在 Fri, 17 Apr 2009 22:24:04 +0800,Steven Schveighoffer  
<schveiguy at yahoo.com> 写道:

> On Fri, 17 Apr 2009 09:44:09 -0400, Leandro Lucarella <llucax at gmail.com>  
> wrote:
>
>> I don't fully understand the example though. In writefln((v.qq = 5).i),
>> how is that B.i is assigned to 5 if the opDotExp("qq", 5) don't  
>> propagate
>> the 5 to the new B()?
>
> I think it translates to
>
> opDotExp("qq") = 5
>
> Without knowing the signature of qq, how is the compiler supposed to  
> infer that it is a property?  In fact, I think this might be a  
> limitation of this syntax, you can't define dynamic properties.
>

The opDotExp overload func is supposed to deal with that, because it's in  
your hand to deal with the dynamic properties. The example here is  
illustrating the dynamic properties.

> I for one, can't really see a huge benefit, but then again, I don't  
> normally work with dynamic-type langauges.  It looks to me like a huge  
> hole that the compiler will ignore bugs that would have been caught if  
> the methods were strongly typed:
>
> class c
> {
>    void opDotExp(char[] methodname,...)
>    {
>       if(methodname == "mymethod")
>          callMyMethod();
>       else
>          throw new Exception("bad method name: " ~ methodname);
>    }
> }
>
> void foo(c myc, bool rarelySetToTrue)
> {
>    if(rarelySetToTrue)
>      myc.mymethud(); // compiles, will throw runtime exception
> }
>

The problem is you're dealing with the class which is overloaded its  
opDot. You know the risk before hand, you are not going to overload for  
every classes.

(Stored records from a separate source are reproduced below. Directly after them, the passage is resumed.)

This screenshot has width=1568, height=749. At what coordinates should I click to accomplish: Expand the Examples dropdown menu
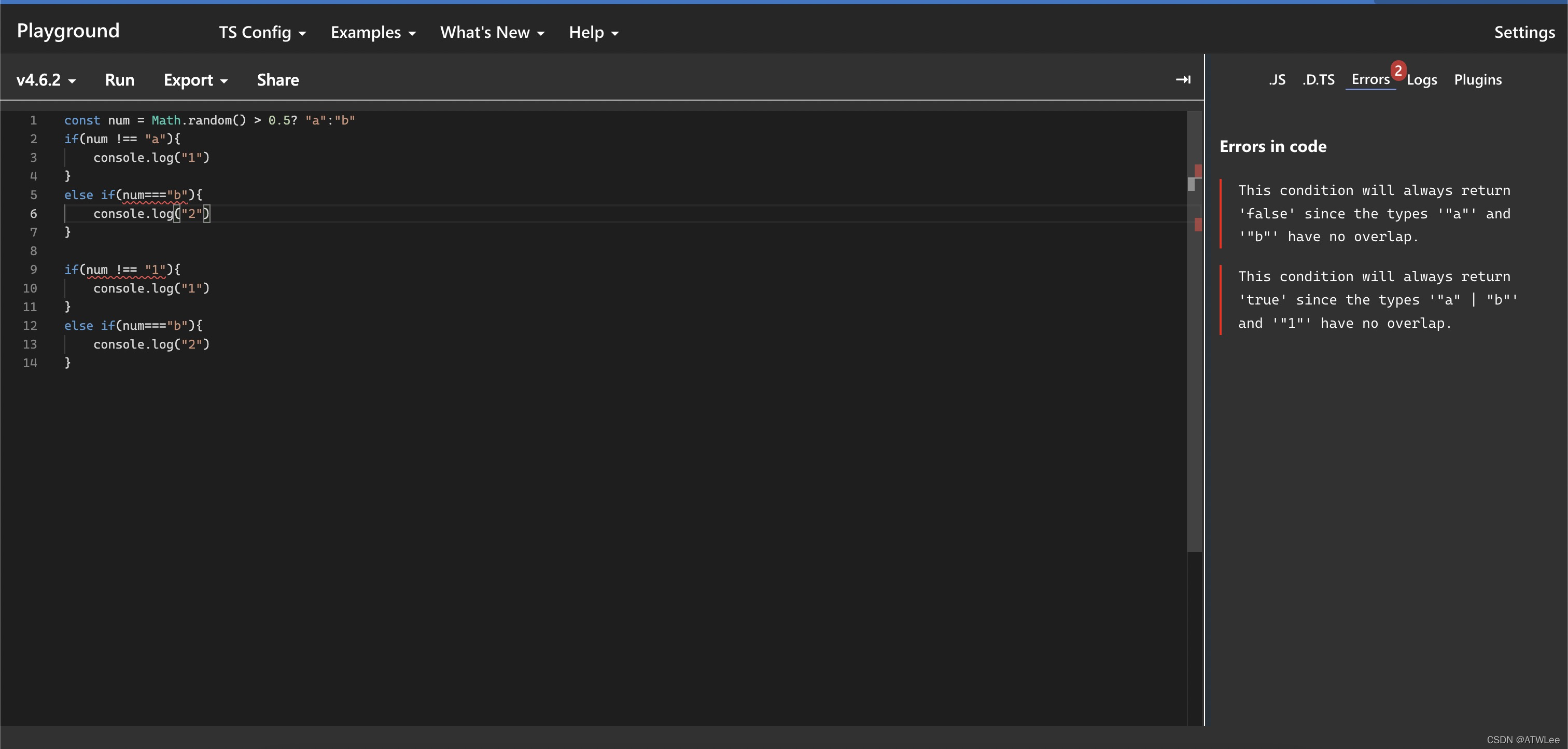[372, 31]
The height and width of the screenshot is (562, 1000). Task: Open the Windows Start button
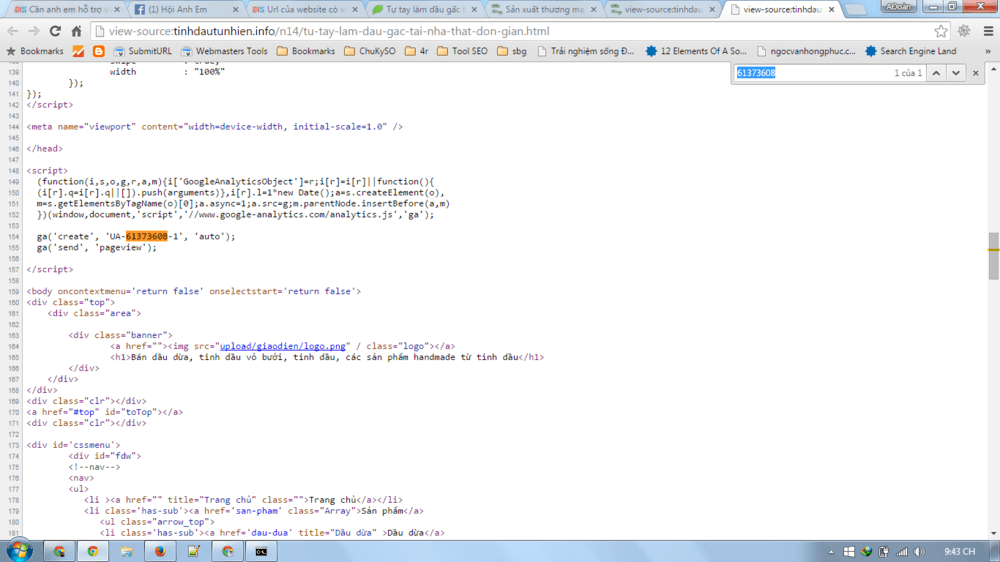click(19, 551)
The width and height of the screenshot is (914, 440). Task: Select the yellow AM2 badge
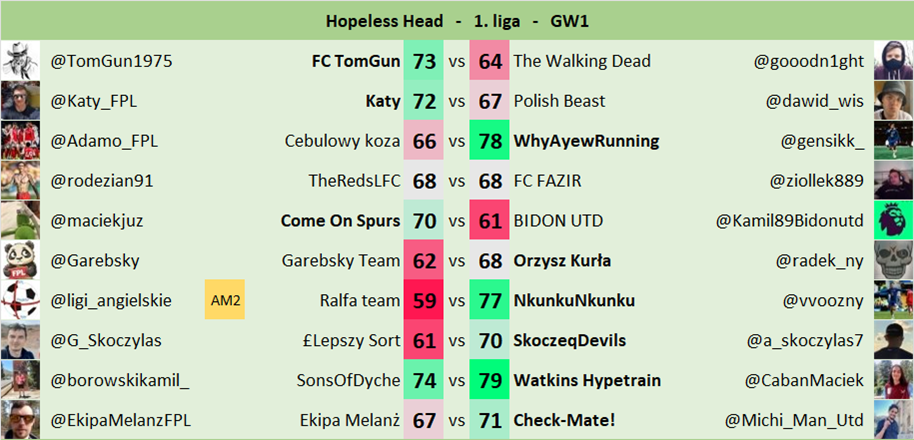[225, 300]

Here, you seem to little bit overrate this feature. :)
If you want things checked, then you probabely need to go back to static.  
This dynamic stuff is used for dynamic things only, and as long as you  
have to do it in the dynamic way that means you have no easy way or even  
impossible to check it at compiletime and you accept the potential risk  
like the example you posted.

> Also, how do you overload the return value?  Using this proposal, you  
> can't have different dynamic methods that return different types.
>

Umm, maybe make the compiler to pass the return type into the opDot would  
allow the opDot func to decide which overload func to call.